Sally - So they knew that they knew that they were adding these leaves and they ended up with stronger steel, but obviously they wouldn't have known that they were building these carbon nanotubes, but they did it anyway.

Michael - Exactly. A lot of times discoveries are made by serendipity and people do things without necessarily knowing how exactly they are made.

Sally - What gives carbon nanotubes their strength? Why does having them in your steel make your sword so strong?

Michael - The bond between the carbon atoms in a material like graphine, which is essentially the same as the surface of a carbon nanotube, is a very special bond that is mechanically very strong. It also allows the carbon atoms to share electrons and makes material electrically conductive. It's a very, very special bond that we have in between the carbon atoms in carbon nanotubes.

Sally - How long are these tubes? I mean, we call them nanotubes, so obviously they're small in diameter, but how long can they get?

Michael - That's a very interesting question. The pieces that were found in the Damascus sword, which I've seen images of, were fairly short, but the current world record in the length of a single nanotube is about half a meter long.

Sally - That's not nano, but it's only a few atoms across and half a meter long?

Michael - That's correct. The diameter is tiny. The ratio between the diameter of planet earth and the tennis ball, is about the same as the tennis ball and that nanotube. Although it's very long, it's diameter is still at a nano scale.

Sally - Are we still using nanotubes? Are they still useful or are they just a marketing fad?
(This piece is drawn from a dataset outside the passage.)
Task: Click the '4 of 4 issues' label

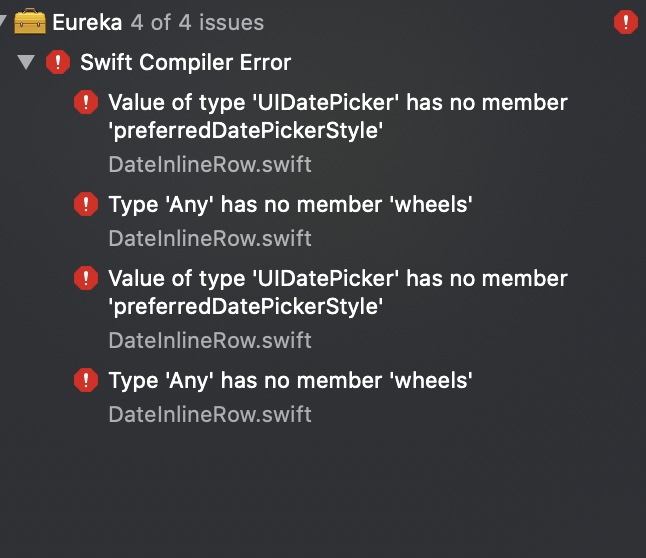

Michael - When carbon nano tubes were discovered and were looking for an application, they were often advertised for sporting goods and so on as a marketing tool. But then people start finding it quite easy to use them as additives in for instance, polymers and then making those electrically conductive. That turned out to be a big commercial success in automotive applications and a couple of other applications as well. Making a plastic conductive tends to be very interesting if you want to paint cars or use certain plastics in fuel tanks where by law, the material needs to be conductive.